L’opération de résorption de l’habitat indigne, insalubre et illégal (RHI), menée aux abords de la rivière Gouloué à Passamainty, a débuté ce samedi 7 février au matin et devrait durer plusieurs jours.
Pour permettre l’accès au quartier situé de l’autre côté de la rivière, une rampe provisoire a été aménagée afin de faciliter le passage des engins. Ceux-ci procèdent à la destruction de 75 cases en tôle ainsi que de deux constructions en dur, dans le cadre de la loi Élan.
Selon les enquêtes sociales menées par l’ACFAV, 131 personnes — soit 21 ménages — vivent le long de la rivière. Une partie d’entre elles ne sera pas relogée, faute de solutions disponibles. La DEETS indique disposer de 83 places d’hébergement, tout en soulignant qu’il est « matériellement impossible de notifier un relogement à l’ensemble des ménages », notamment en raison du cyclone Chido, qui a détruit « 68 % des logements collectifs et 36 % des logements résidentiels en dur ».

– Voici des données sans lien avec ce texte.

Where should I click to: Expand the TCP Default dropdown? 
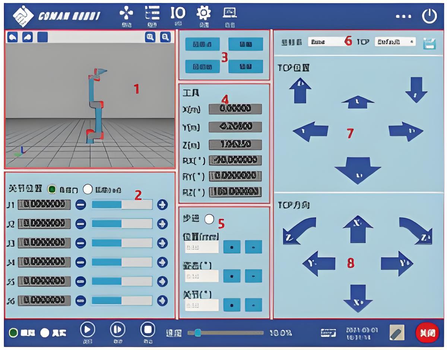(395, 42)
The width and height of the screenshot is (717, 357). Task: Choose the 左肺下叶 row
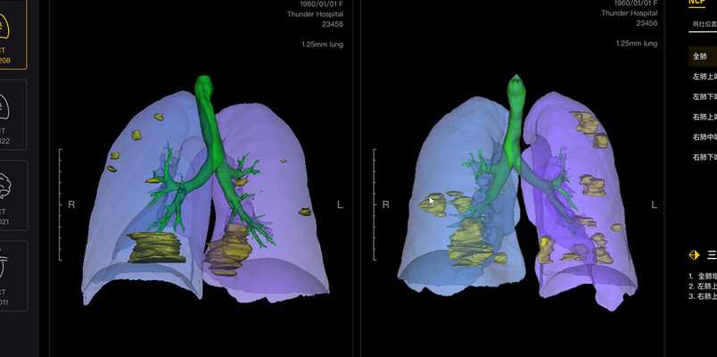[704, 96]
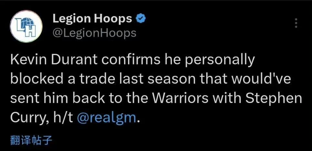Click the word "Hoops" in the account name
The width and height of the screenshot is (312, 151).
pyautogui.click(x=113, y=19)
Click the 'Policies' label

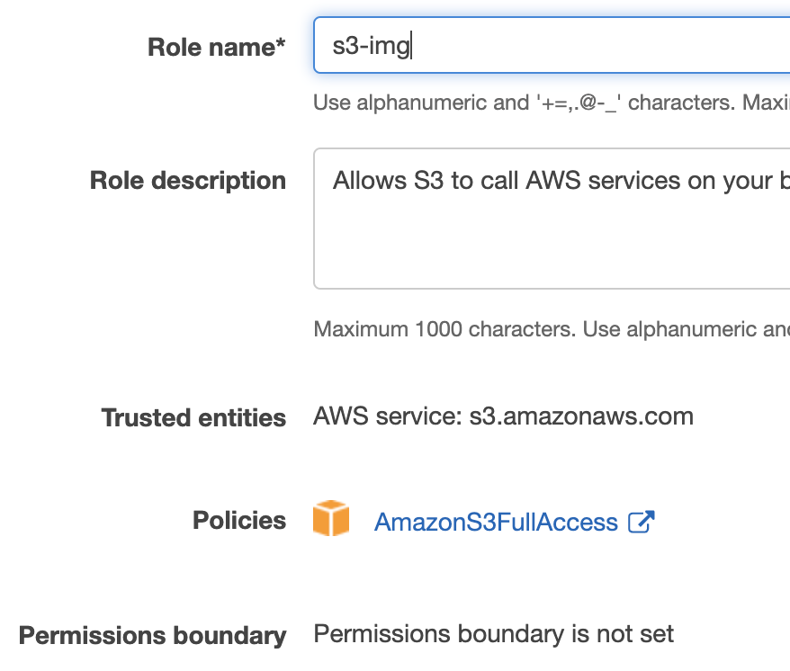pos(238,521)
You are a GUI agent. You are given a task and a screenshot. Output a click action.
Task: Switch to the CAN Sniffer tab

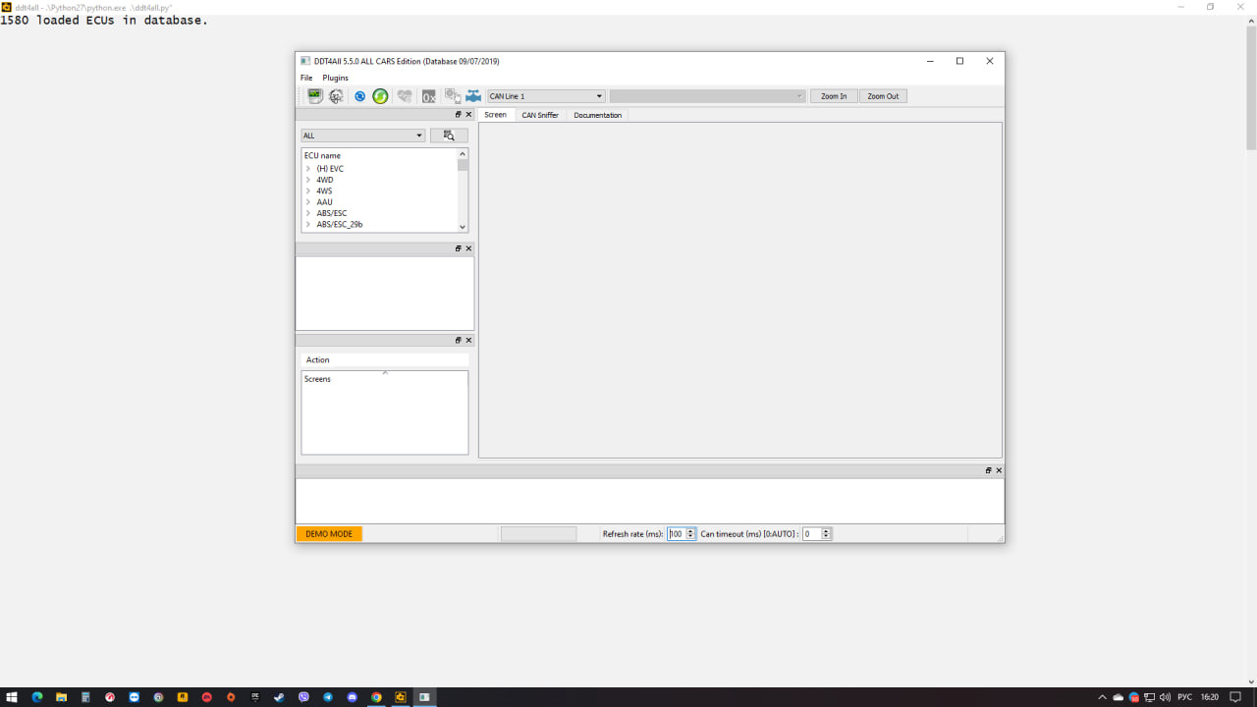[x=540, y=115]
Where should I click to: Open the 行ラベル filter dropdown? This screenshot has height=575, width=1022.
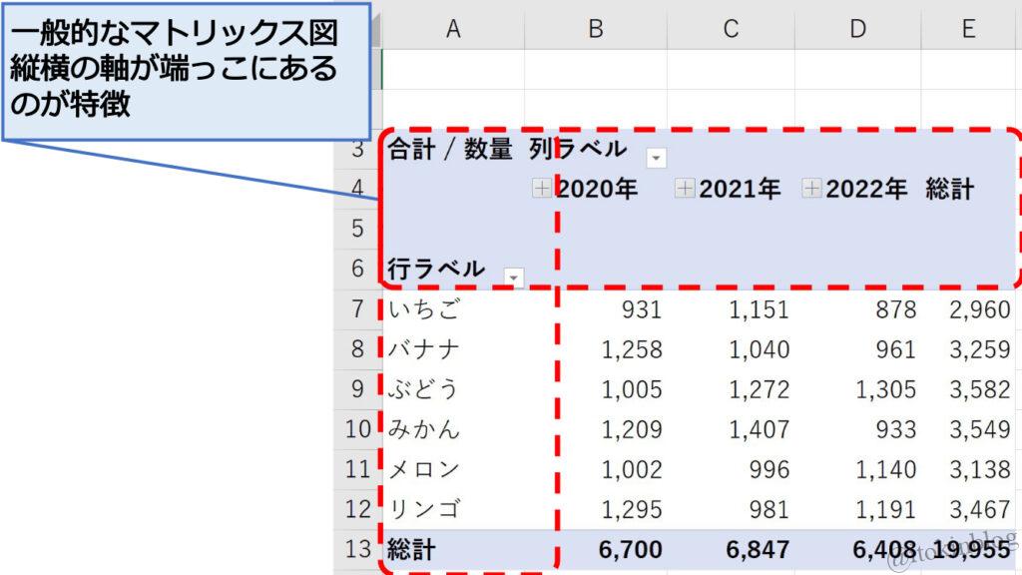pyautogui.click(x=513, y=277)
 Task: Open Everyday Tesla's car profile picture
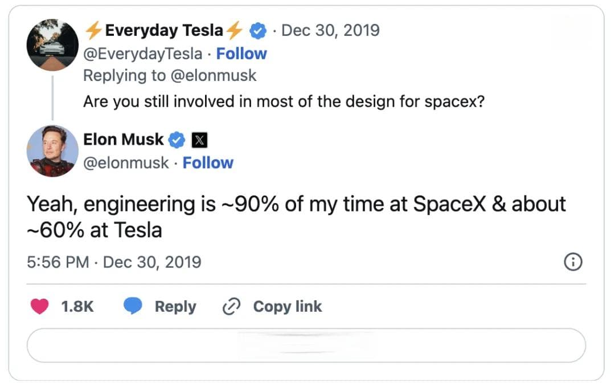coord(52,45)
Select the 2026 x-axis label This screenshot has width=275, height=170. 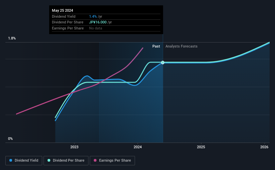pos(264,147)
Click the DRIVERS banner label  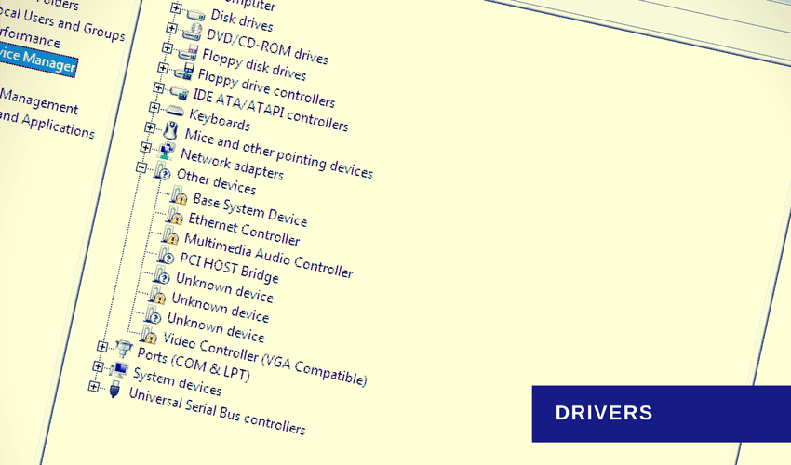pos(604,413)
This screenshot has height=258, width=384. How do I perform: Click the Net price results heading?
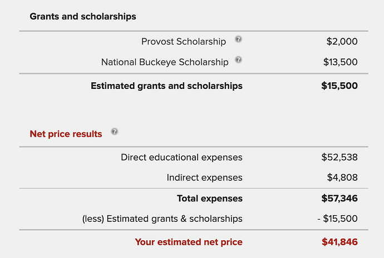coord(66,134)
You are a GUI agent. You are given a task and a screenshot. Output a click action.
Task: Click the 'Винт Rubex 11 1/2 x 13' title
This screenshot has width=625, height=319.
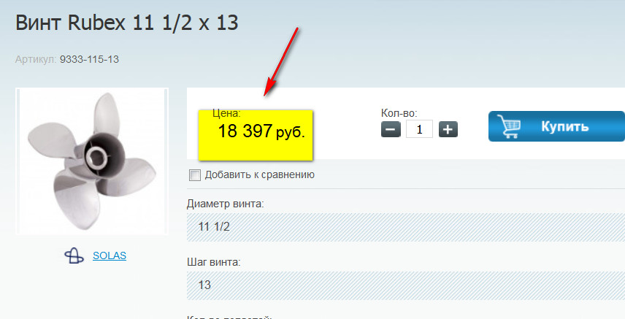point(127,23)
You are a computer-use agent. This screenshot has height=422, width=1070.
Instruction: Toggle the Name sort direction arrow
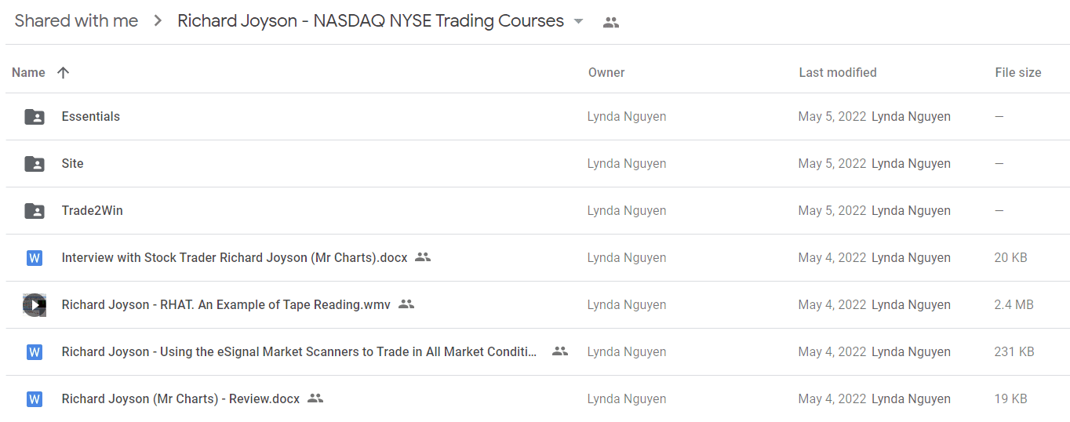64,72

Depuis l’entrée en vigueur de la loi pour la refondation de Mayotte, le 11 août 2025, l’article 18 autorise la préfecture à procéder à des évacuations sans garantir de solution aux personnes expulsées, les laissant ainsi sans abri. Cette situation rappelle celle du camp de Tsoundzou, où plusieurs familles avaient reconstruit des habitations précaires un peu plus loin après l’évacuation.
La préfecture n’a pas accordé d’interview, invoquant la période de réserve électorale, et s’est limitée à un briefing préalable. Une réserve qui relève davantage d’un choix de communication que d’une interdiction juridique formelle faite à l’administration de s’exprimer.